### What is expected
The following data has a line with "Soluções (43, 639)" and a line with "JOIN (68, 177)". Write out exactly those lines and all the lines between them.

::: Task material

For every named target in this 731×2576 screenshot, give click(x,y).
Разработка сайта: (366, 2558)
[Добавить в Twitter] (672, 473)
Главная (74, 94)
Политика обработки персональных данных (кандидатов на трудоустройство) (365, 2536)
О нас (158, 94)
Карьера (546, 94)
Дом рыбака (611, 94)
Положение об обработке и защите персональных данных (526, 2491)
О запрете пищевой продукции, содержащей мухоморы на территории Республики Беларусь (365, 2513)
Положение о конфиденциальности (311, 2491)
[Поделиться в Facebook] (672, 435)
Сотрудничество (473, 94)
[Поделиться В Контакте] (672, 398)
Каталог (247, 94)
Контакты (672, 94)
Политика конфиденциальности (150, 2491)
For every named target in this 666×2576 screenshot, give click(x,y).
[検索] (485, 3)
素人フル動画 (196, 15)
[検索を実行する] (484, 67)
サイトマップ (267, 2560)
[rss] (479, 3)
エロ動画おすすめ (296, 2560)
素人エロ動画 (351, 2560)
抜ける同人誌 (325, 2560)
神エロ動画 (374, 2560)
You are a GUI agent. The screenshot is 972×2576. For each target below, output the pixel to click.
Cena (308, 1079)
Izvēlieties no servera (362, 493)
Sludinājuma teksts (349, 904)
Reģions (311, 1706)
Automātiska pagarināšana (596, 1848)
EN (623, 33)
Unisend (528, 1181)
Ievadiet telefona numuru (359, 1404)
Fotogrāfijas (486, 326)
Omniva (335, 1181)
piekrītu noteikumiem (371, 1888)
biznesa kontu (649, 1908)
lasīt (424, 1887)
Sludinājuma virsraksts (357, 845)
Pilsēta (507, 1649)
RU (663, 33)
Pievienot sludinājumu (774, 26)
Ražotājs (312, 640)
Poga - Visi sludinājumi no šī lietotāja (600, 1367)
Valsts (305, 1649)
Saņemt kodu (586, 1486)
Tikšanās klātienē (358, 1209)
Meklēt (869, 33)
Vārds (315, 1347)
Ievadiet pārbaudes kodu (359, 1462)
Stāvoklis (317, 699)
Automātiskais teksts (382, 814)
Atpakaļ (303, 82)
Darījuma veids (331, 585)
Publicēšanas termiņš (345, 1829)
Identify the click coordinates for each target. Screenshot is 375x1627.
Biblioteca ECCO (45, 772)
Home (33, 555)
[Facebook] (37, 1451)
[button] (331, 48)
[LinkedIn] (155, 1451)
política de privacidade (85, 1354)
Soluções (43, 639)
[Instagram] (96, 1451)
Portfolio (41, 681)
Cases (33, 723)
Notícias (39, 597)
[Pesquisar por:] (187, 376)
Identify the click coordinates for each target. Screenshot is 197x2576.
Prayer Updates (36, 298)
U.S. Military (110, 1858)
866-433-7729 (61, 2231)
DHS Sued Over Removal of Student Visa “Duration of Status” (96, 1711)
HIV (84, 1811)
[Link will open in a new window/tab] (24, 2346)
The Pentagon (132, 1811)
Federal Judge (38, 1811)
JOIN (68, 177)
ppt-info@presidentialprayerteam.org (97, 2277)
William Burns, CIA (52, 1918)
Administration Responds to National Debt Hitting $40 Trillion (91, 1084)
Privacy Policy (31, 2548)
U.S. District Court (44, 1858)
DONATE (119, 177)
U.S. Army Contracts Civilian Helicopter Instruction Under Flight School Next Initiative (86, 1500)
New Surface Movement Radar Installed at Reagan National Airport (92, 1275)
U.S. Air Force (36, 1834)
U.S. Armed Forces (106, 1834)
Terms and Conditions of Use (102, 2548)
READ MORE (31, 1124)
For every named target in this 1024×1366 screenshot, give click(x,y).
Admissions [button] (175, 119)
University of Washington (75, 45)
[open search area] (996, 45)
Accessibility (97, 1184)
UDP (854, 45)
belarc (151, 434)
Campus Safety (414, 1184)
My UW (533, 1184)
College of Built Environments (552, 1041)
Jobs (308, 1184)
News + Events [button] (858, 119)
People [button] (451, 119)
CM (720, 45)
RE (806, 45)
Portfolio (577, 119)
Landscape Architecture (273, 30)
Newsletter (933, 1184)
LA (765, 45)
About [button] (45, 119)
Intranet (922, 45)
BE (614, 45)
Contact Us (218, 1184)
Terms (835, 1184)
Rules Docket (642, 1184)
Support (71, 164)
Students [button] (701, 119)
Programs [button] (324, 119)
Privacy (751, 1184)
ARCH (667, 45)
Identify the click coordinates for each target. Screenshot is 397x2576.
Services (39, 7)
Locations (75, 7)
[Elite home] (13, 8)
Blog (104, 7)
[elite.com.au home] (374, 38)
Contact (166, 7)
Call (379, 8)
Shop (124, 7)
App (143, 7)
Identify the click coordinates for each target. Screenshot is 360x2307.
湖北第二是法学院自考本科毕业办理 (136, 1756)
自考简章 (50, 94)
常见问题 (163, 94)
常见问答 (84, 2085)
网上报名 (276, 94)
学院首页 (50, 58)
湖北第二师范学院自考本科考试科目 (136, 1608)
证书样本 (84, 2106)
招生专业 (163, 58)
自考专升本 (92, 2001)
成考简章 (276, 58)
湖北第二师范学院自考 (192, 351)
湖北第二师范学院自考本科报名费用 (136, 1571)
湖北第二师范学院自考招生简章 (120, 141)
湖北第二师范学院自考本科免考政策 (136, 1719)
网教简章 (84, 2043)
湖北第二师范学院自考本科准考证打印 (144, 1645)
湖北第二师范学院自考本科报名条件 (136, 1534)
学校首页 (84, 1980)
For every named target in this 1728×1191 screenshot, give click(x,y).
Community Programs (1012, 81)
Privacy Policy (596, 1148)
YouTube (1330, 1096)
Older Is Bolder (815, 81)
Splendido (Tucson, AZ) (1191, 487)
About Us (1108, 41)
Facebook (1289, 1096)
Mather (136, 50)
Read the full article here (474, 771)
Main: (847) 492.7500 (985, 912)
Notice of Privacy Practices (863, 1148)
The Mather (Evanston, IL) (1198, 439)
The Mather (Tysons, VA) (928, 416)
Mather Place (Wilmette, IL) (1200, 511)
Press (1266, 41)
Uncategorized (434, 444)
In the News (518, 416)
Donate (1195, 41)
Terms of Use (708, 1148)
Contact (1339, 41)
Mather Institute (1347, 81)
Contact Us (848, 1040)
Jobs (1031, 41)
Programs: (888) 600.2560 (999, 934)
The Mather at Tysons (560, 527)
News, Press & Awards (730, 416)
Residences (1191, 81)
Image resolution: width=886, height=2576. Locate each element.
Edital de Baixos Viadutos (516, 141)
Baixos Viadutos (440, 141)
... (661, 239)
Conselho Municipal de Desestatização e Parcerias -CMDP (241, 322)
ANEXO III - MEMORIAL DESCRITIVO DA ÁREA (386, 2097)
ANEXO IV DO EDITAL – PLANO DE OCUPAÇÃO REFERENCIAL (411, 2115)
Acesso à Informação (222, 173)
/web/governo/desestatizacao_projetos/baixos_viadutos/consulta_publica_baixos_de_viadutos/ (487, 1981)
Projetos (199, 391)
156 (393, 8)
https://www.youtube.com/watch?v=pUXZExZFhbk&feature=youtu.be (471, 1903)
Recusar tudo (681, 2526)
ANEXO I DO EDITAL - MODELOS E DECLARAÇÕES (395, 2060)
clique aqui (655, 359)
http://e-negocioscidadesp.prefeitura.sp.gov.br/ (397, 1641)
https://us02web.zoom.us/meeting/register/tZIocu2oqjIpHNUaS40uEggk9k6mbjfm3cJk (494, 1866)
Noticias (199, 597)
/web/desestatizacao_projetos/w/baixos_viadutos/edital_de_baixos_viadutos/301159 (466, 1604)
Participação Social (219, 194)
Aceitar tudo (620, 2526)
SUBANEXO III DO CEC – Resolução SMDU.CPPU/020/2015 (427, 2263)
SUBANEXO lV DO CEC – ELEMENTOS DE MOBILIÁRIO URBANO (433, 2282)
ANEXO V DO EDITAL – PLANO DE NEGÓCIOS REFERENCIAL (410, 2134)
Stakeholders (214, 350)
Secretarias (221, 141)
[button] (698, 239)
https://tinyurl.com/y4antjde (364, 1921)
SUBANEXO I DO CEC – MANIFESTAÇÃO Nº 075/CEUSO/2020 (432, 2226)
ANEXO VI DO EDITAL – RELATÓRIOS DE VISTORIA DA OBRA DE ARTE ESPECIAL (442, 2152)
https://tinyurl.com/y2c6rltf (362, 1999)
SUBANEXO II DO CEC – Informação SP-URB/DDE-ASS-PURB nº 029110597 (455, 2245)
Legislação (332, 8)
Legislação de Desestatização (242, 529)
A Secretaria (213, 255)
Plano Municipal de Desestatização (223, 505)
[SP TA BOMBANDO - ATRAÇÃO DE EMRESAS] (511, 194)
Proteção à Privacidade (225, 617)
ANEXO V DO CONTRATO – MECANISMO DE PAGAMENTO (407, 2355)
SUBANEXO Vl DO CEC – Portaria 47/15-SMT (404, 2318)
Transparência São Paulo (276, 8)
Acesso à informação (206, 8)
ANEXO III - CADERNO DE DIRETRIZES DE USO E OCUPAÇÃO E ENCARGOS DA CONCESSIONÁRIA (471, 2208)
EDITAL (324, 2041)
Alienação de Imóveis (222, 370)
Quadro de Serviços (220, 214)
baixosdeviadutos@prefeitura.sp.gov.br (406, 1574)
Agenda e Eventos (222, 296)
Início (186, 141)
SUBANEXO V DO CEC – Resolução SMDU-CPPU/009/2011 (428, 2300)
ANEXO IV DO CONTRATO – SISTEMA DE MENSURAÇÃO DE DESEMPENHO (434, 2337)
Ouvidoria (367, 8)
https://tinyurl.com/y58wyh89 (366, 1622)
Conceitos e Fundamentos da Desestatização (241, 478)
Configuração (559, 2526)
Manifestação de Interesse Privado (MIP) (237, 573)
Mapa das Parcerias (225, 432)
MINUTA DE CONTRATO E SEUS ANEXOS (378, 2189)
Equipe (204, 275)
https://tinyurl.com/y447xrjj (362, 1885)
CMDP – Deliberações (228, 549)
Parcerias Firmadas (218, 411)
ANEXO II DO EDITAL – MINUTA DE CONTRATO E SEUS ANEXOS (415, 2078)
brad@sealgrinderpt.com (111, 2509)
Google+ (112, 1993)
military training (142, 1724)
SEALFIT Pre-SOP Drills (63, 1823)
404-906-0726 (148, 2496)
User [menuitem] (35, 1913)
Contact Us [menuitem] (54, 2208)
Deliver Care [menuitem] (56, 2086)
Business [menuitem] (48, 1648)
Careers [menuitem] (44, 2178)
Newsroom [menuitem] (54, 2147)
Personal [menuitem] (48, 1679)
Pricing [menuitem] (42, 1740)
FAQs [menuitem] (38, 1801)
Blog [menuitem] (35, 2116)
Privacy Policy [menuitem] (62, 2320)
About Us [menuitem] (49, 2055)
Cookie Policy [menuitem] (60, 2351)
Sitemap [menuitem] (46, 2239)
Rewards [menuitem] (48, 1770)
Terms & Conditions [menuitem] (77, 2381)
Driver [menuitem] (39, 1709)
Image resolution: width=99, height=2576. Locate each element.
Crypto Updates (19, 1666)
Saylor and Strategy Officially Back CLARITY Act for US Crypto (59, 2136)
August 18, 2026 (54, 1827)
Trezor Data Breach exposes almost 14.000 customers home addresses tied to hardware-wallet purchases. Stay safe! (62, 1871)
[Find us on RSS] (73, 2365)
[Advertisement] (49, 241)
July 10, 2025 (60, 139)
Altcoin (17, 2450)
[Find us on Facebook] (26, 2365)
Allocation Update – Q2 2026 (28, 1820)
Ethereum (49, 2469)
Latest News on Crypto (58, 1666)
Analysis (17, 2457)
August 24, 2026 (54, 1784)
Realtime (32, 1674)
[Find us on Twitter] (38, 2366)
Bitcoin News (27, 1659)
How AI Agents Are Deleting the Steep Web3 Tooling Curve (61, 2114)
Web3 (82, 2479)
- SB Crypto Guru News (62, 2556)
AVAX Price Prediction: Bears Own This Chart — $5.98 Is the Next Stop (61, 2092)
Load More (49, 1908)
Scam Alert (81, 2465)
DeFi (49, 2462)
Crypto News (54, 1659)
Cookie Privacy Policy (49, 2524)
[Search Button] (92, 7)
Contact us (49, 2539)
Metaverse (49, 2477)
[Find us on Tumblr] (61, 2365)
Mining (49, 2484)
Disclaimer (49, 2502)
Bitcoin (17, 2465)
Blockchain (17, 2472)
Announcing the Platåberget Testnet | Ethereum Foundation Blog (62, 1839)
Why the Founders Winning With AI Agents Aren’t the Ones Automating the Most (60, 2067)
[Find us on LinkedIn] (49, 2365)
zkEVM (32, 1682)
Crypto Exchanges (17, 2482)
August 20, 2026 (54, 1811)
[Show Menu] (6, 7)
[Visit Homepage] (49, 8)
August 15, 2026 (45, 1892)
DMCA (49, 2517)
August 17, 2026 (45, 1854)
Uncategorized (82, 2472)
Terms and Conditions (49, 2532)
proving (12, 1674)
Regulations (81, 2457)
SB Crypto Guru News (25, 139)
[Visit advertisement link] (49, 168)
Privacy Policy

::::::

### Solution to the problem
Soluções (43, 639)
[Instagram] (96, 1451)
Portfolio (41, 681)
Cases (33, 723)
Notícias (39, 597)
[Pesquisar por:] (187, 376)
Identify the click coordinates for each target. Screenshot is 197x2576.
Prayer Updates (36, 298)
U.S. Military (110, 1858)
866-433-7729 (61, 2231)
DHS Sued Over Removal of Student Visa “Duration of Status” (96, 1711)
HIV (84, 1811)
[Link will open in a new window/tab] (24, 2346)
The Pentagon (132, 1811)
Federal Judge (38, 1811)
JOIN (68, 177)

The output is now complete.